I am having a little trouble using the FFT function. I wonder if you can show me where I am bring stupid. I am trying to FFT a 1024 by 1024 numpy array both by numpy and reikna but they seem to give a different result (H and result). Is this to be expected?

Here is a snippet of the code.

import numpy as np

import reikna.cluda as cluda

from reikna.cluda import dtypes, functions

import reikna.fft as cudafft

api=cluda.cuda_api()

thr=api.Thread.create()

I1 = image

I1_dev=thr.to_device(I1)

outcomplex=thr.array((1024, 1024), dtype=np.complex128)

outreal = thr.array((1024, 1024), dtype=np.float64)

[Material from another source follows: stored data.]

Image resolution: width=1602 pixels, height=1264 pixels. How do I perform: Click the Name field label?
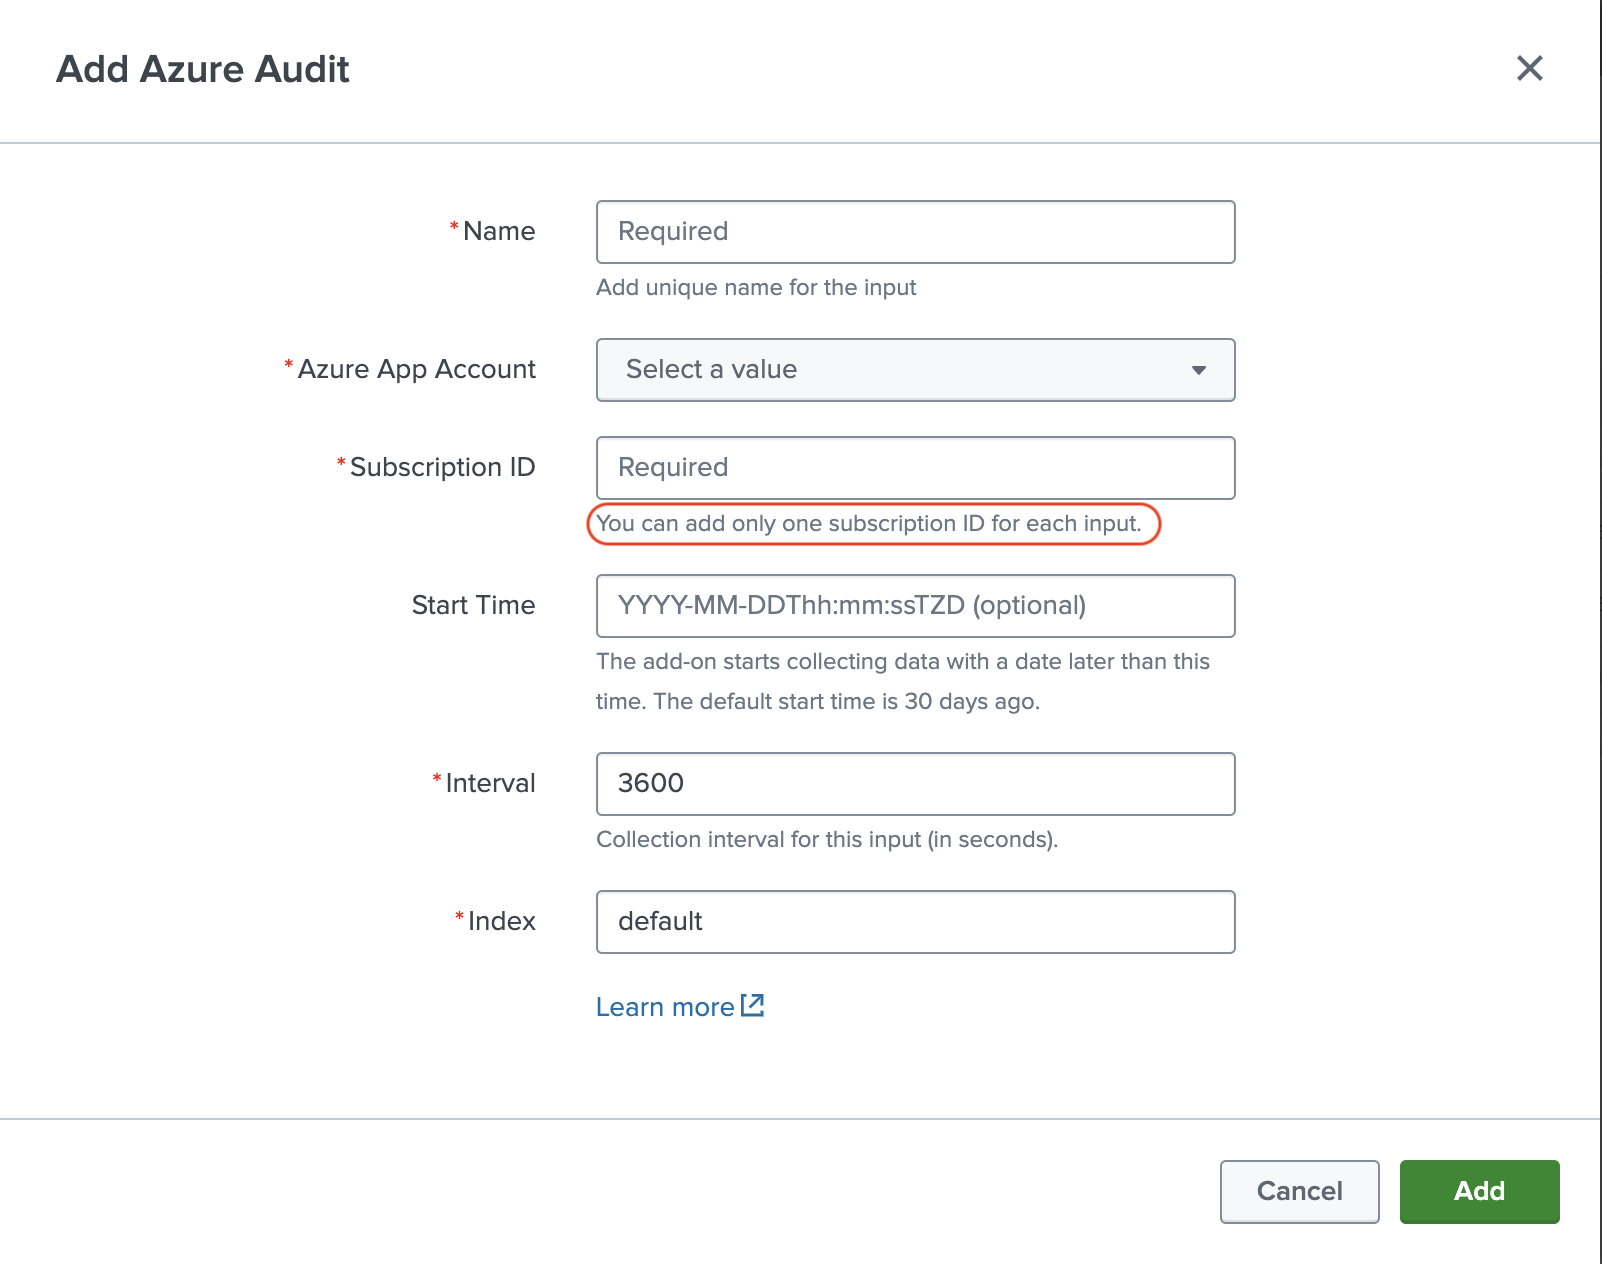click(498, 232)
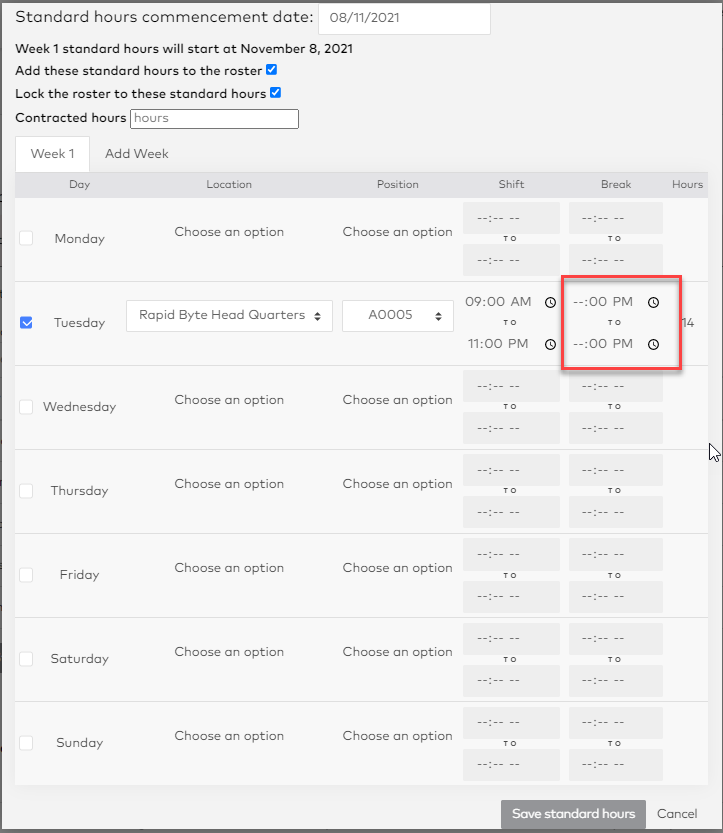The width and height of the screenshot is (723, 833).
Task: Uncheck the Tuesday day checkbox
Action: [x=26, y=323]
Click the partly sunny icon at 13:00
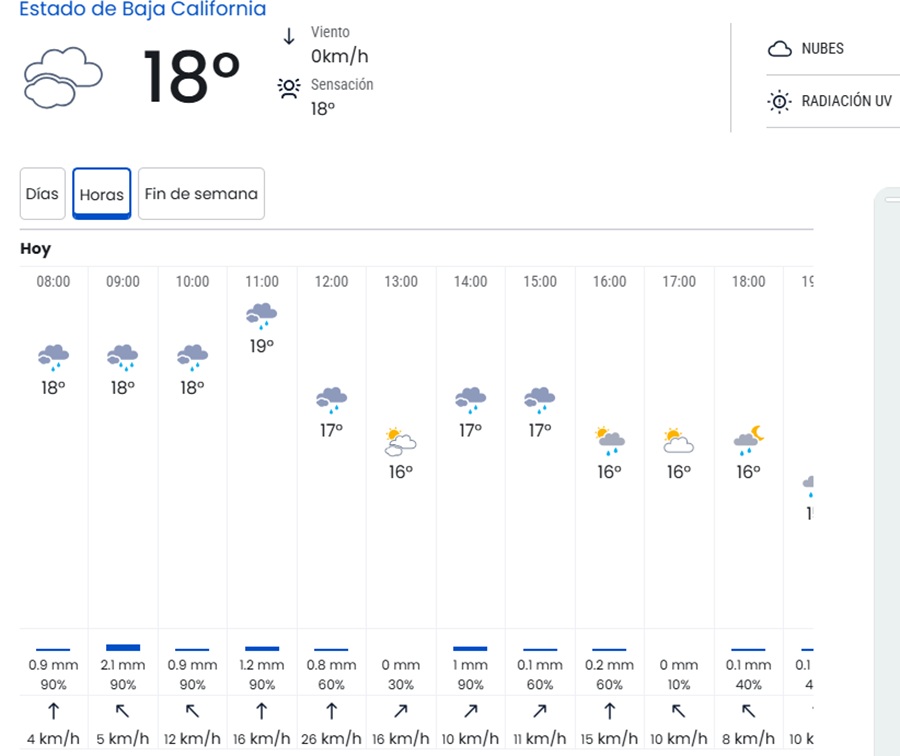 [401, 441]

ffts = cudafft.FFTShift(I1_dev)

fftsc = ffts.compile(thr)

fft=cudafft.FFT(out)

fftc=fft.compile(thr)

for n in range(0,1): # Iterations to optimize the phase hologram

fftsc(outreal,I1_dev)

test=outreal.get()

test=test.astype(np.complex128)

test_dev=thr.to_device(test)

fftc(outcomplex,test_dev)

result = outcomplex

H = ((np.fft.fft2(np.fft.fftshift(I1))))

Mar 13, 2017, 7:35:35 PM3/13/17

to reikna

No, the result should be the same. Your code is not actually executable, so I cannot verify that you are checking the same thing as I do, but with minimal changes I get this:

`import numpy as np`

import reikna.cluda as cluda

from reikna.cluda import dtypes, functions

import reikna.fft as cudafft

api=cluda.cuda_api()

thr=api.Thread.create()

I1 = np.random.normal(size=(1024, 1024))

I1_dev = thr.to_device(I1)

outcomplex = thr.array((1024, 1024), dtype=np.complex128)

outreal = thr.array((1024, 1024), dtype=np.float64)

ffts = cudafft.FFTShift(I1_dev)

fftsc = ffts.compile(thr)

fft = cudafft.FFT(outcomplex)

fftc = fft.compile(thr)

fftsc(outreal,I1_dev)

test=outreal.get()

test=test.astype(np.complex128)

test_dev=thr.to_device(test)

fftc(outcomplex,test_dev)

result = outcomplex.get()

H = ((np.fft.fft2(np.fft.fftshift(I1))))

print(np.linalg.norm(H - result) / np.linalg.norm(H))

This gives the relative difference of the order of 10^(-15) for me. Could you run it and see what you get?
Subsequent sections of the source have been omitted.